(Stored data entries)
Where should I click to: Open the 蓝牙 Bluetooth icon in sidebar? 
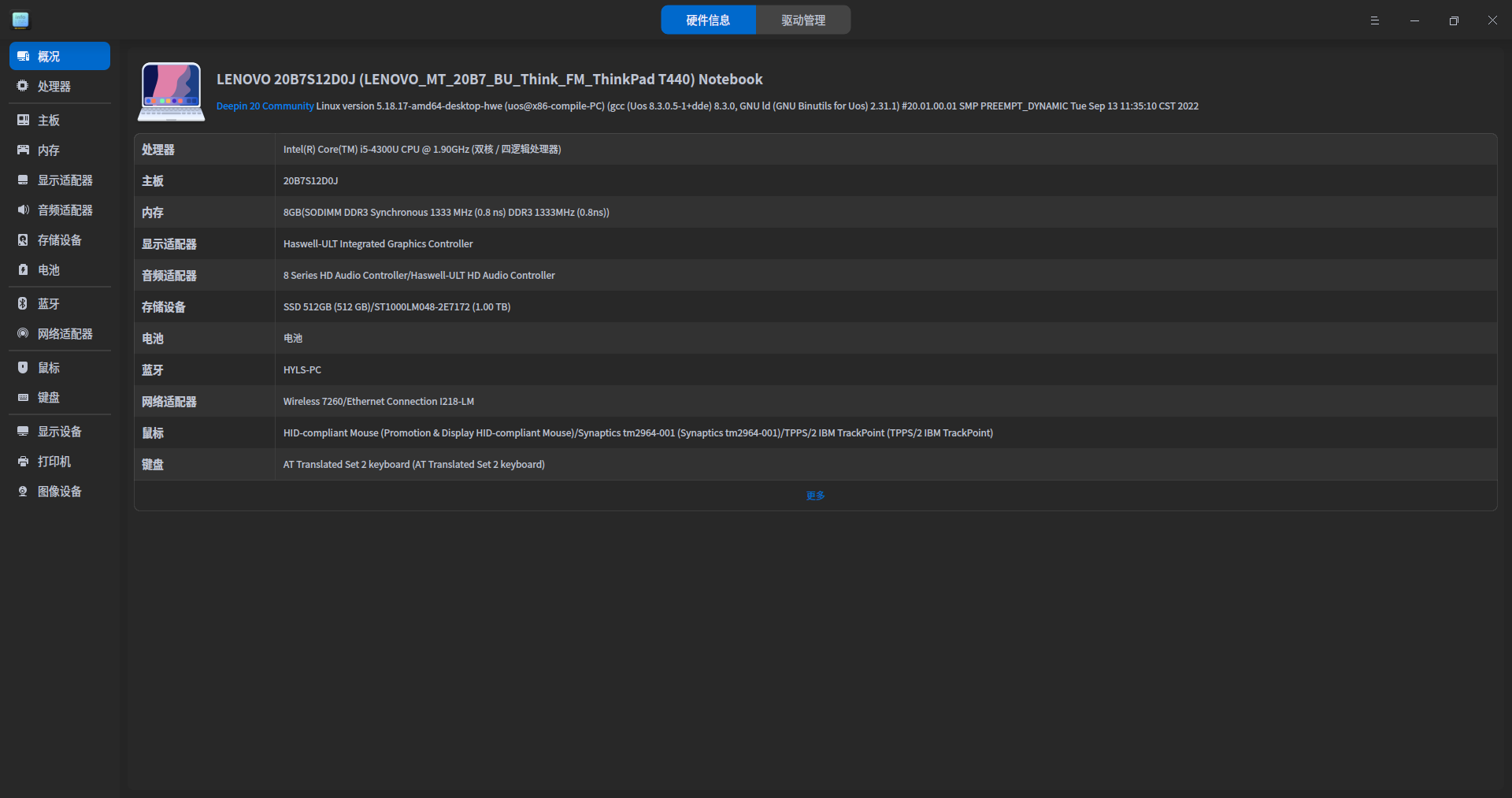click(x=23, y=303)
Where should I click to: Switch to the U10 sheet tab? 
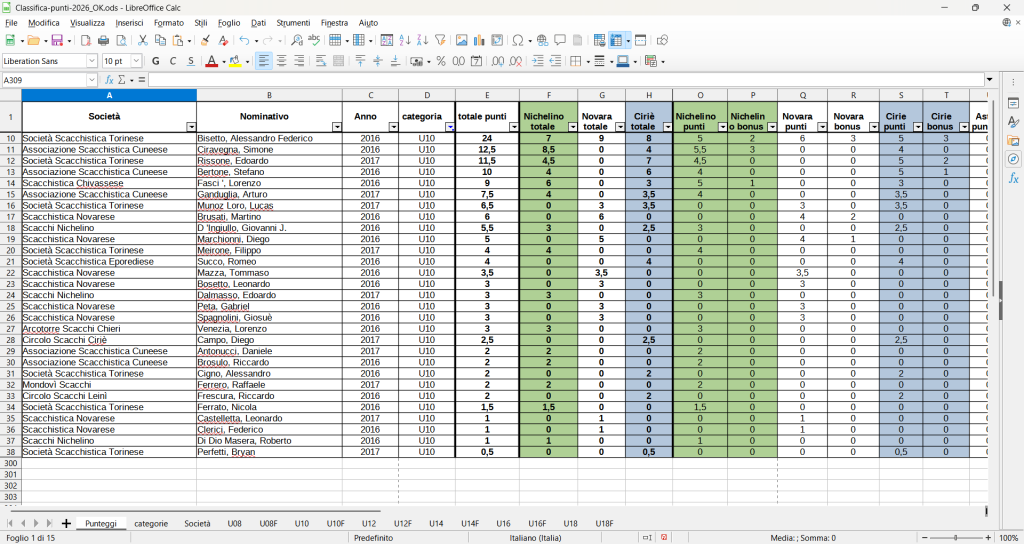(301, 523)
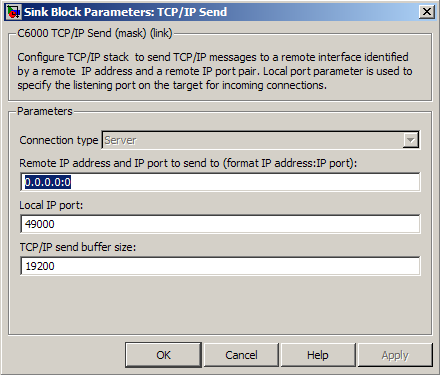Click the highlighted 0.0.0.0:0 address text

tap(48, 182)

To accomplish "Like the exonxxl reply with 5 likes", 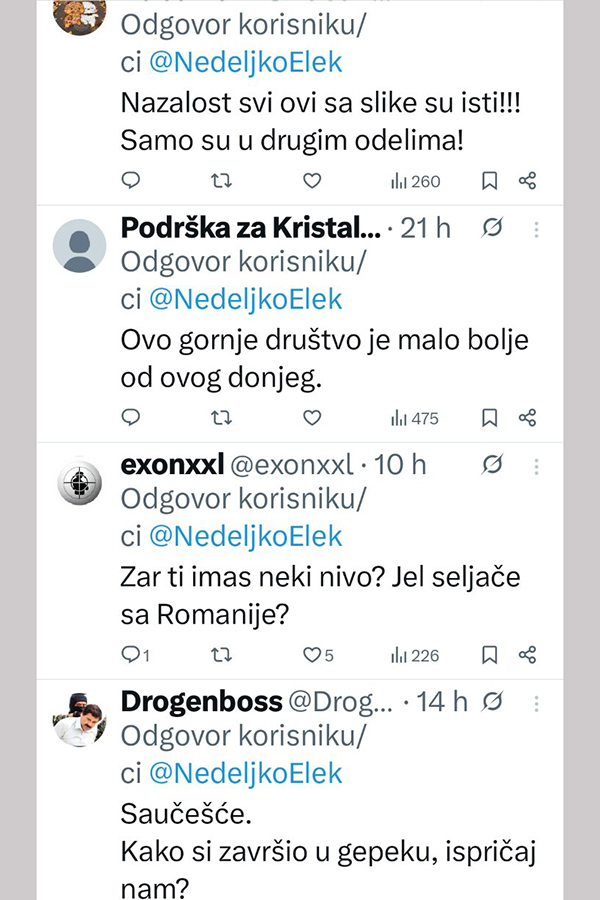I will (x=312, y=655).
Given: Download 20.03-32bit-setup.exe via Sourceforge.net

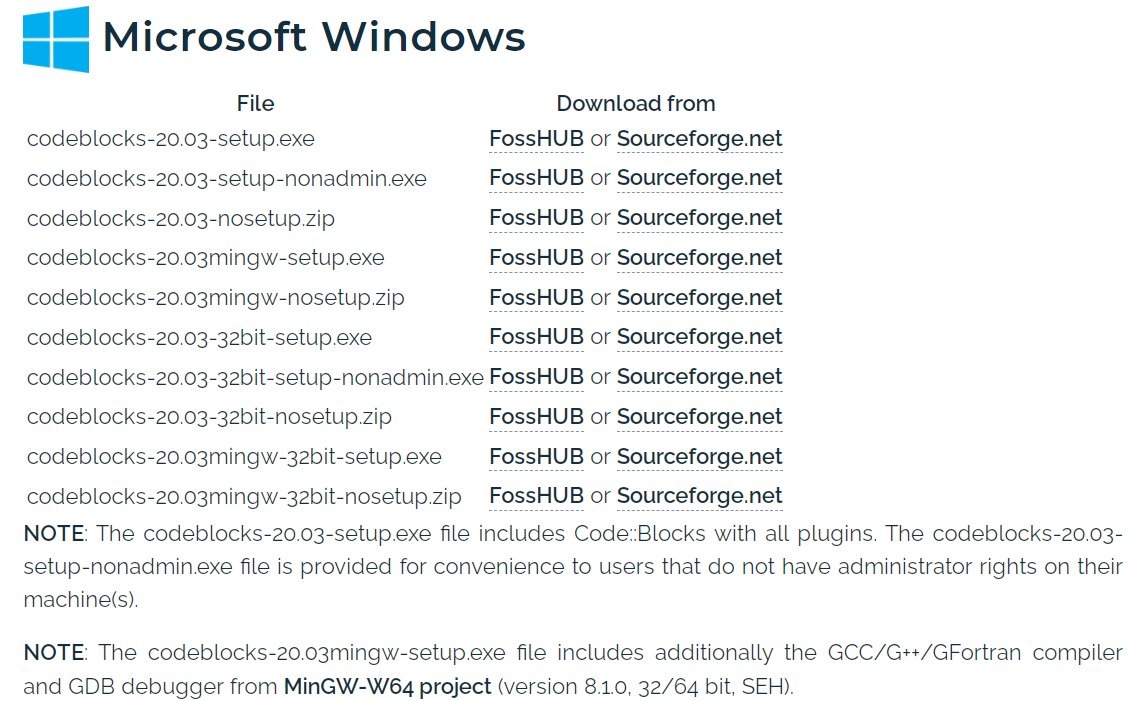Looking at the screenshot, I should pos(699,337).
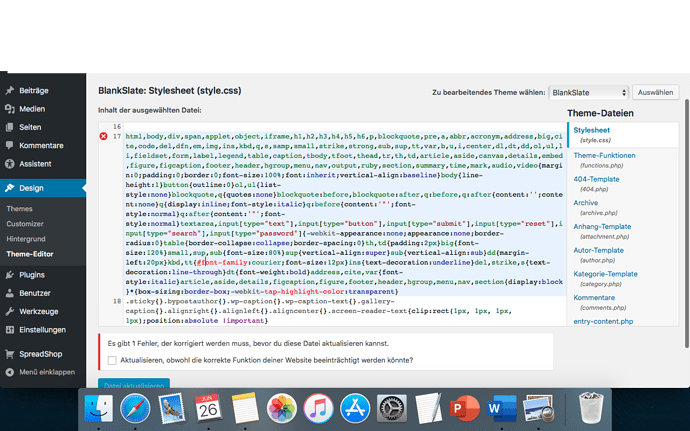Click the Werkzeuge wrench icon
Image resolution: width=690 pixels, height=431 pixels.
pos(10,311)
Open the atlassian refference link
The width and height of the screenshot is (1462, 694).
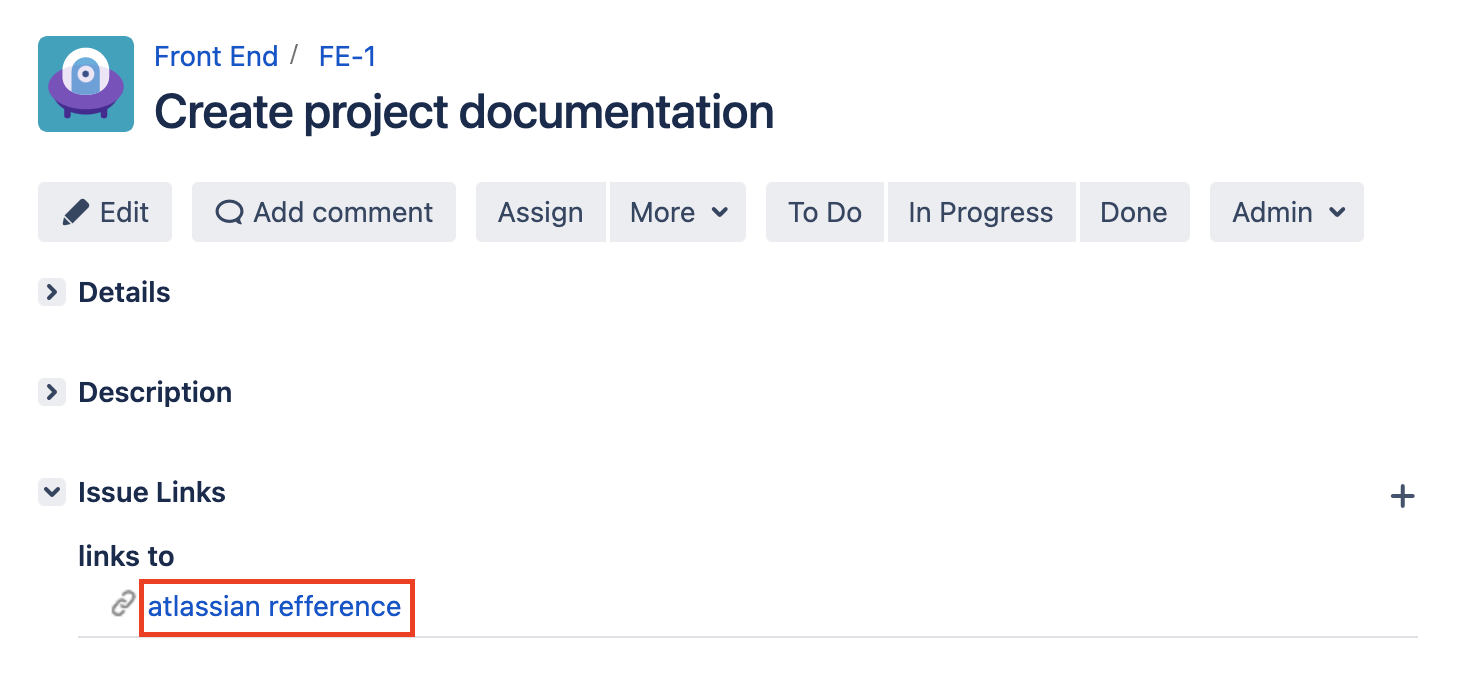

Task objective:
Output exactly, and only, the lines running from the line containing "Open the atlassian refference link" to the last line of the entries above, omitting the pictures.

Written answer:
Open the atlassian refference link
The width and height of the screenshot is (1462, 694).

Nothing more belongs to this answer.